Archives de la Ville d’Aubervilliers

« On est des déportés à vie »

publié le 6 avril 2005 (modifié le 20 mars 2018)

Après la guerre, on errait dans Paris, comme des cloches, sans un sou... » Adrien Huzard ferme ses yeux embués, respire péniblement.
Derrière ses paupières fatiguées, revit-il ses souvenirs empreints de l’horreur, de l’indicible fait aux déportés ? En 1944, il a 24 ans lorsqu’il est envoyé dans le camp de concentration de Mauthausen.
Il n’est pas juif, il est communiste et ardent défenseur de ses compagnons d’infortune, marqués de l’étoile jaune.
« Je me souviens d’un gars, un tchèque qui avait tenté de s’évader.
Après l’avoir rattrapé, les SS l’ont battu férocement, l’ont monté sur une charrette et lui ont fait faire le tour du camp, affublé d’un chapeau pour le ridiculiser, puis ils l’ont pendu.
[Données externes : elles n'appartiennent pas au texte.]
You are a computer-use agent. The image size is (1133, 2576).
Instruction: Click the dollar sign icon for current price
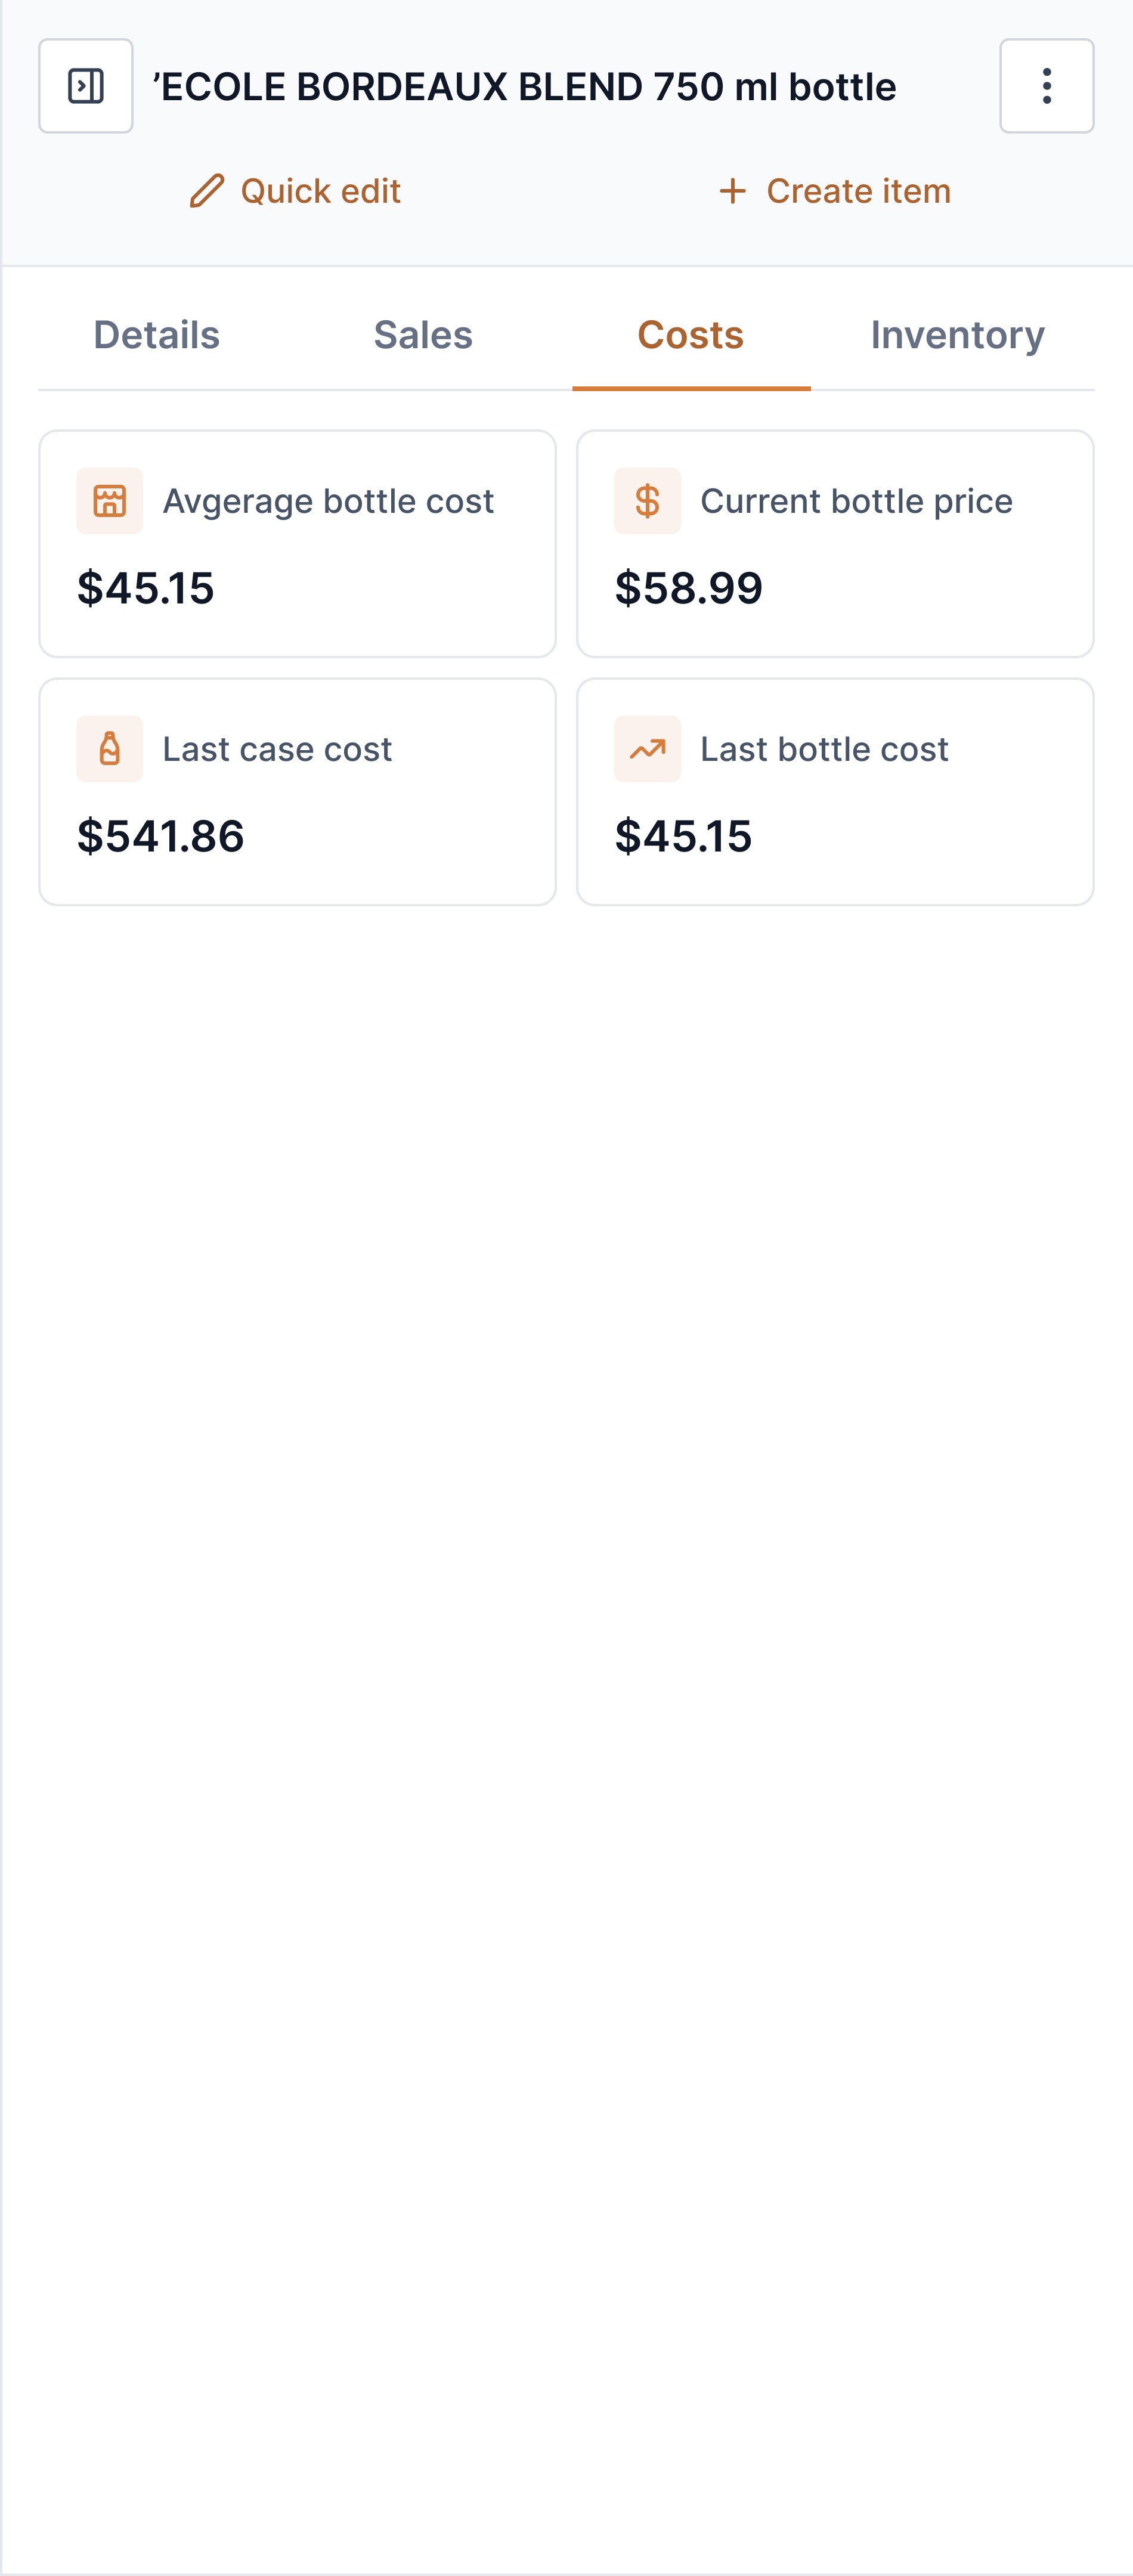pos(647,501)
Nous étions obligés d’assister à cela en chantant... »

De retour de l’enfer, Adrien Huzard fera de sa vie, un long témoignage. « Pour me convaincre qu’on n’a pas enduré tout cela pour rien, que je ne me suis pas battu pour rien... »
Pour sa fille, ses petits-enfants, les collégiens et les lycéens d’Aubervilliers qu’il visitait régulièrement, pour tous ceux qui l’obligent à exhumer ses « souvenirs qui ne parlent que de mort » Adrien raconte. Mais il cherche ses mots pour dire l’inénarrable.
« Comment expliquer l’atmosphère qui règne autour de celui qui va mourir ? pourquoi tous ces morts, ces enfants, ces camarades disparus. Pourquoi eux, pourquoi pas moi ?... » Les larmes coulent sur ses joues. A 85 ans, la douleur est intacte. « On est des déportés à vie, après tant d’horreurs on ne peut plus vivre comme tout le monde ... »

Pourtant, cette période terrible n’aura pas raison du militant, du jeune ouvrier métallurgiste, syndicaliste chaleureux et généreux qu’il était.
Et s’il n’a pas vécu la libération des camps comme une fête, il emploiera toute son existence à faire vivre la mémoire de ceux qui n’en sont pas revenus, mais aussi de ceux qui sont tombés au coin d’une rue, dans l’anonymat, simplement parce qu’ils transportaient des messages de paix.
« Je voudrais tant que plus personne ne revive cela ! Je donnerai ma vie pour qu’aucun enfant n’ait à connaître ce que nous avons enduré... »

Survivre pour témoigner

Dans son cœur si lourd, il n’y a pas de place pour la haine. « Mais j’en veux à cette idéologie du fascisme qui a aveuglé et trompé tant de monde... Ce sont les sales idées qui divisent les hommes.
Si les peuples avaient été unis et solidaires comme nous l’étions dans les camps, tout cela ne serait pas arrivé... »

Aujourd’hui handicapé par une cécité quasi totale, Adrien Huzard se désole de ne plus pouvoir se déplacer dans les écoles de la ville.
Il aimait par dessus tout ce contact avec « ces jeunes que l’on dit insouciants et inconséquents mais qui savent poser les bonnes questions et être réceptifs aux choses graves. »
Pour eux, pour nous, Adrien Huzard s’est résigné à survivre pour témoigner, pour dire « non au fascisme » et à son cortège d’horreurs.
Merci à lui d’accepter de porter ce lourd fardeau de ce passé peu glorieux d’une Europe désunie et inhumaine.